■ **RECORDS PROVIDED**
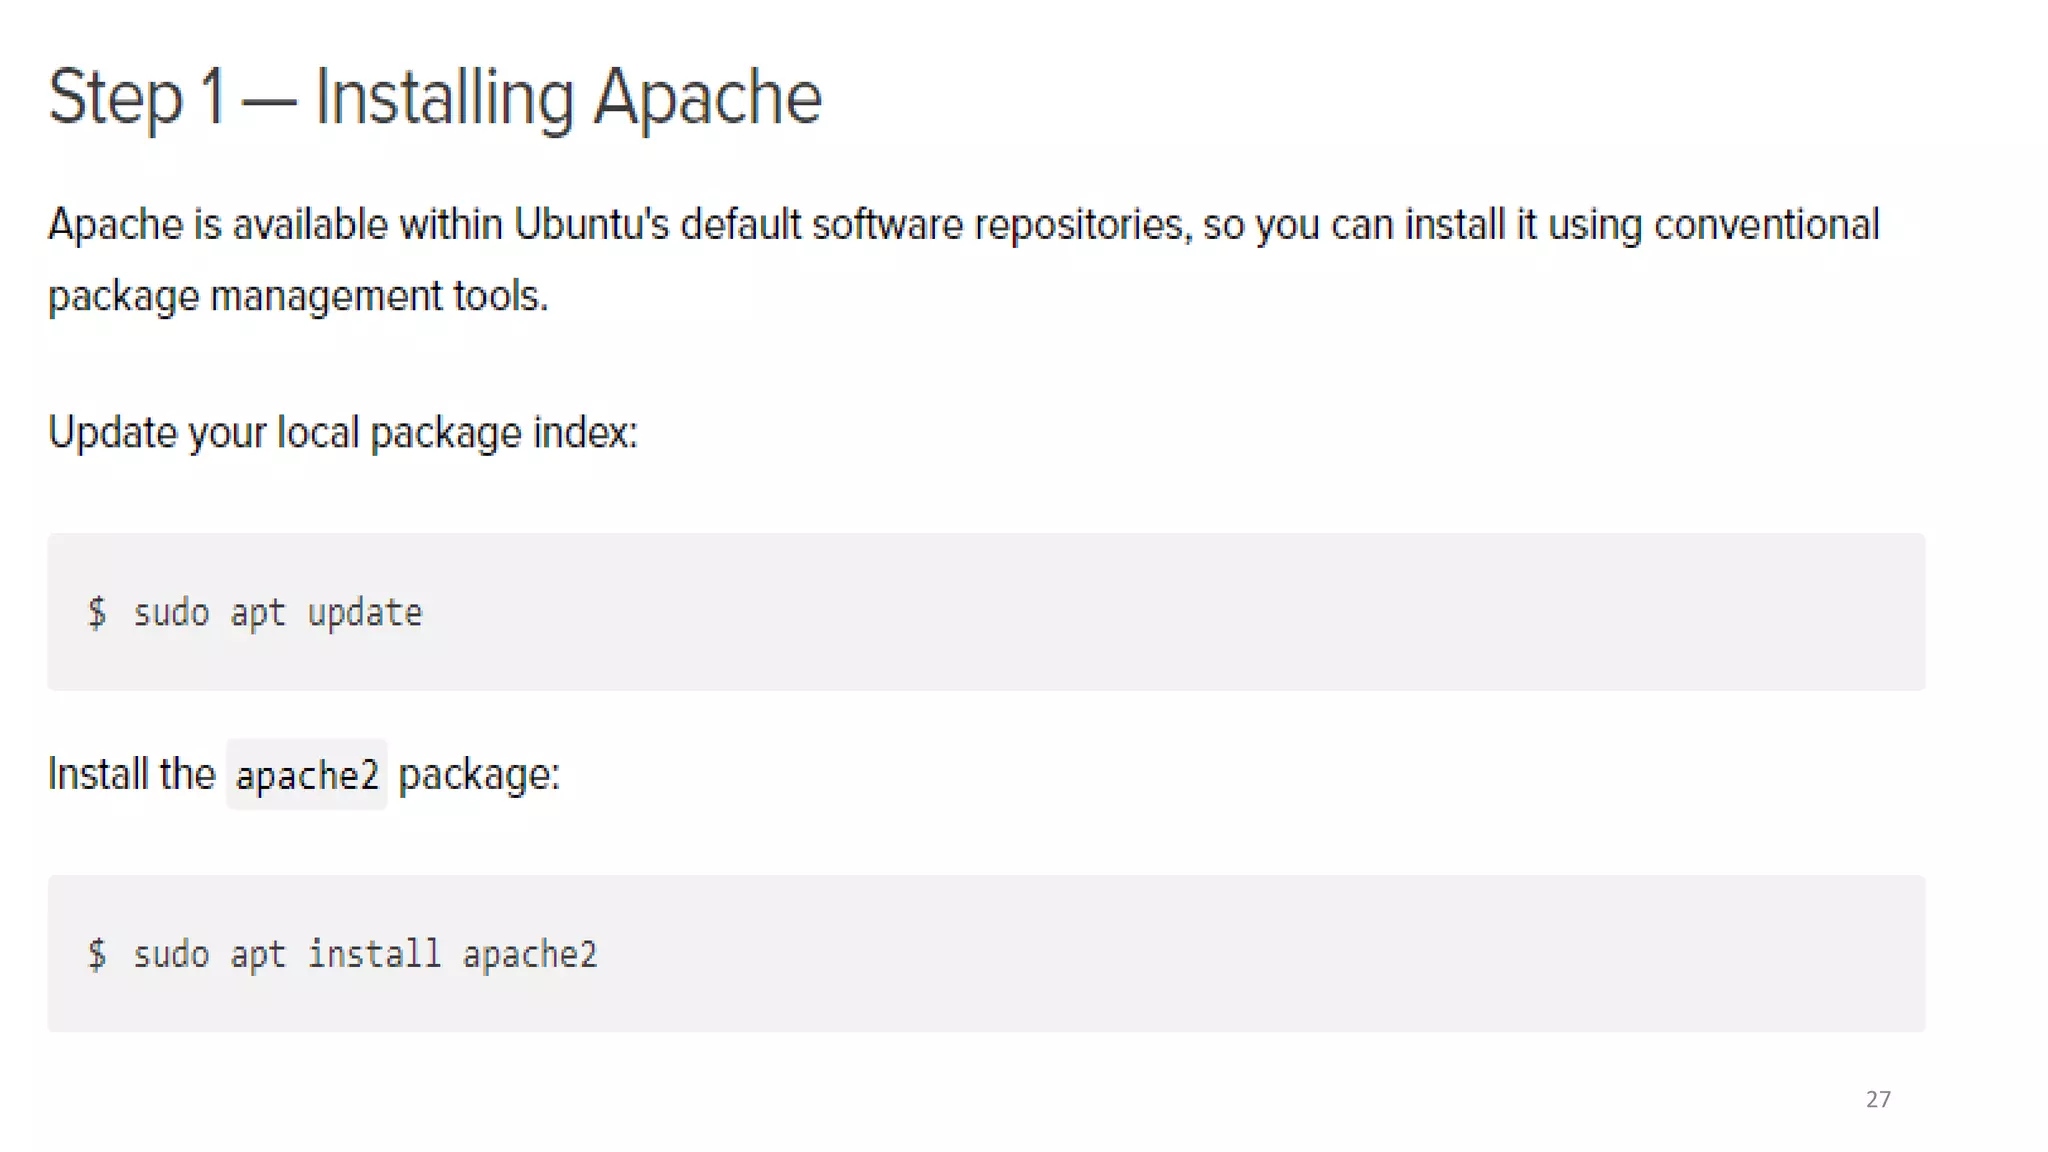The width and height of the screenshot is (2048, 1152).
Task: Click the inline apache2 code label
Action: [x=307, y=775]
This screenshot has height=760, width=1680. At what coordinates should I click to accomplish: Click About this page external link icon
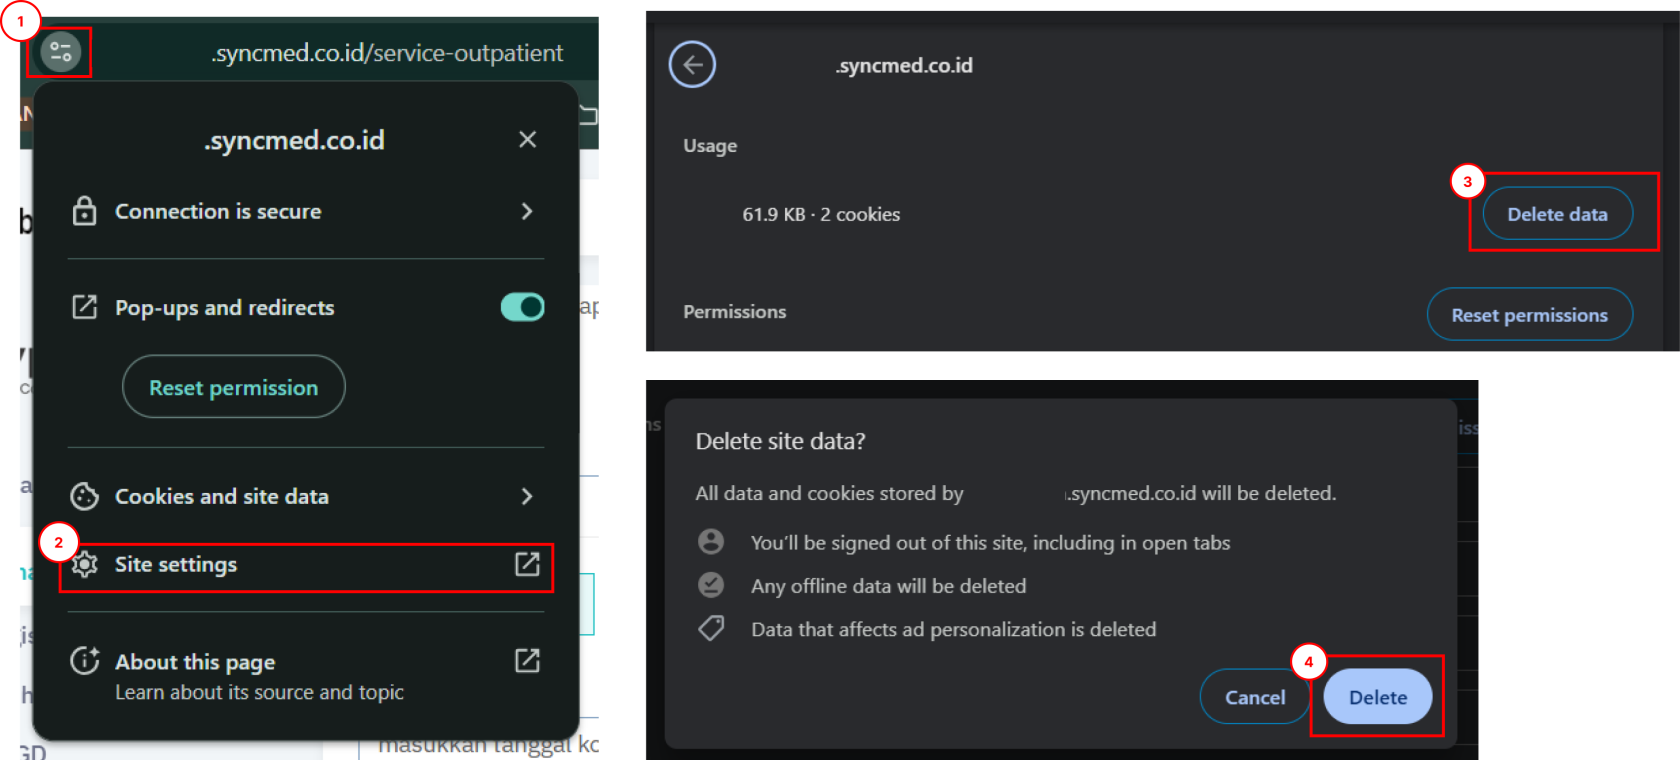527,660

==

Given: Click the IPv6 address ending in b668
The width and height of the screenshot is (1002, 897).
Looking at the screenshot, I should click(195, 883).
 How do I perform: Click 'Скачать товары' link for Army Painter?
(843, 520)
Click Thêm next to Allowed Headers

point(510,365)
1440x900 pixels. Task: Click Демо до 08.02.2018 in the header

■ **EXERCISE REQUIREMENTS**
Everything starting at the line containing "The width and height of the screenshot is (1002, 897)." and ending at the line containing "1440x900 pixels. Task: Click" in the records above should be repeated exactly, and only that.

■ **WRITTEN RESPONSE**
The width and height of the screenshot is (1002, 897).
Looking at the screenshot, I should click(195, 883).
 How do I perform: Click 'Скачать товары' link for Army Painter?
(843, 520)
Click Thêm next to Allowed Headers

point(510,365)
1440x900 pixels. Task: Click Демо до 08.02.2018 in the header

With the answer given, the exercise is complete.